Cat Hobbs, director of nationalisation campaign, We Own It, thought that NHS staff should be recruited and employed in house. “Time and time again we’ve seen that outsourcing staff and services delivers worse results. It costs more, harms our services and undermines workers. It’s time to end the scandal of outsourcing for good,” she said.

The Ferret’s findings also prompted MSPs from Labour, the Liberal Democrats and Conservative Party to criticise the Scottish Government.

Labour’s Neil Findlay MSP said: “Tax-avoiding private companies are profiteering from and exploiting our NHS. Private finance and profiteering have no place in our NHS.

“Let’s kick out the profiteers, protect the principals of our National Health Service and ensure that Bevan’s vision of free and quality healthcare survives the SNP’s repeated failures.”

Liberal Democrat health spokesperson, Alex Cole-Hamilton MSP, said: “There are obviously situations where locums can play a valuable part in covering short term gaps in the workforce but this news will do nothing to reassure members of the public that NHS resources are being prudently managed.”

Cole-Hamilton added that Audit Scotland spot checks on locum firms have revealed evidence of incomplete time sheets and incorrect payments. “It is time to end the waiting times scandal and reduce the reliance on agency staff by seriously expanding the workforce and investing to transform mental health services,” he said.

Miles Briggs MSP, Scottish Conservative shadow health secretary, said: “These figures show that the independent sector has been propping up the SNP’s health service for years. That makes the SNP’s position on the matter totally insincere and illogical – the nationalists are guilty of startling hypocrisy.

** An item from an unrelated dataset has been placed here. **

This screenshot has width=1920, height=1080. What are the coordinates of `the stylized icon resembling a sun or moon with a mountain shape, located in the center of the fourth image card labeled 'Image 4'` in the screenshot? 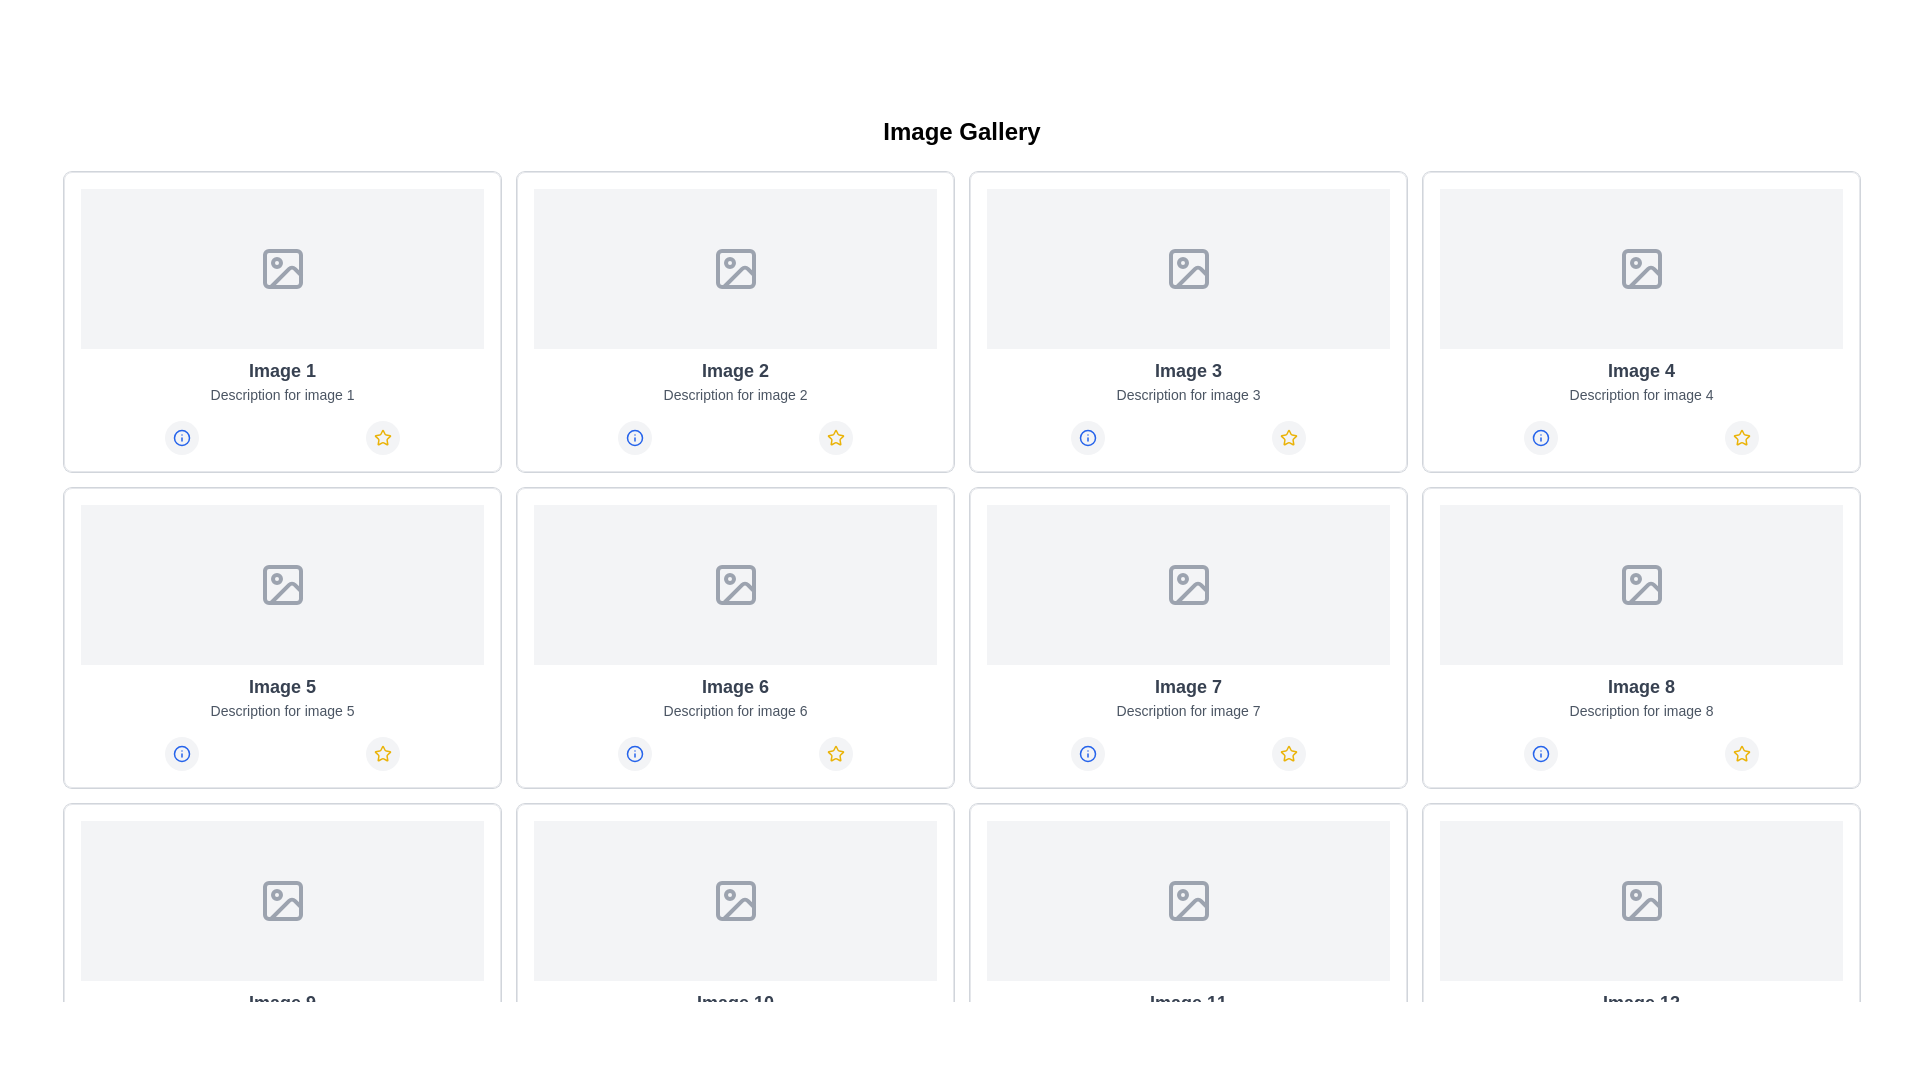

“The sad fact is that even with the independent sector bailing them out the SNP’s mismanagement of the health service is causing patients to suffer unnecessarily,” Briggs added.

Pay rises for NHS bosses while Highlands faces ‘unprecedented’ health cuts

The Scottish Government stressed it was committed to a publicly owned and operated health service. “NHS Scotland spends just around two per cent of its annual staffing budget on the use of agency staff,” said a spokesperson.

“We’ve been clear with health boards that they should always prioritise recruitment of permanent staff to vacant posts and only use agency staff as a last resort when temporary staff are required.”

The spokesperson added: “The use of agency staff allows NHS boards to ensure that local vital clinical services are maintained while recruitment is ongoing. When agency staff are required, we have a framework contract in place to help manage the cost of medical and nursing agency. Agencies on this supply staff at NHS pay rates.”

NHS Lanarkshire said it uses agency staff as a last resort to fill temporary gaps in its rotas and ensure safe and effective patient care. “As with other health boards across the United Kingdom, we are experiencing challenges with the recruitment of medical staff in some specialties due to a reduced supply,” a spokesperson said.

An NHS Ayrshire and Arran spokesperson said they were trying to reduce spending on agency staff but, at times, they were necessary to ensure safe services.

Maxxima, DRC Locums, NHS National Services Scotland and the other NHS boards mentioned did not respond to requests to comment.